PROVIDED PASSAGE:
Mexican Security Minister Alfonso Durazo and US President Donald Trump have suggested the families were caught in the crossfire as two rival cartels shot at each other, or mistook the victims' SUVs for a rival gang's convoy.
But today relatives of the victims rejected those theories, saying they believe the LeBaron family was targeted in a "premeditated" attack to stoke fear in the La Mora community.
"They killed innocent people to teach fear," Adrián LeBaron, the grieving father of Rhonita Miller, who was slain along with four of her children, told CNN Espanol.
Mr LeBaron said an organised crime group issued "a kind of threat" in a series of calls to the community several months ago "but they were not going to bother us anymore and now they shot us with 3 families …"
The region where the massacre took place, between Chihuahua and Sonora, is run by Fransico Arvizu, aka The Jaguar, who is closely affiliated with the powerful Sinaloa cartel.

DATA EXTRACT:
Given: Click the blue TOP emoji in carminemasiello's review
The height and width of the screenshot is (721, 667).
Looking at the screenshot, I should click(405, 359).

* * *

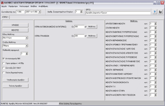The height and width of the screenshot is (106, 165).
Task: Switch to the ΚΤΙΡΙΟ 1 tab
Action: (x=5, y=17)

WHAT THIS TASK INVOLVES: Copy out the passage about the LeBaron family attack from "Mr LeBaron said" to "powerful Sinaloa cartel.".

SOLUTION FOR THIS TASK:
Mr LeBaron said an organised crime group issued "a kind of threat" in a series of calls to the community several months ago "but they were not going to bother us anymore and now they shot us with 3 families …"
The region where the massacre took place, between Chihuahua and Sonora, is run by Fransico Arvizu, aka The Jaguar, who is closely affiliated with the powerful Sinaloa cartel.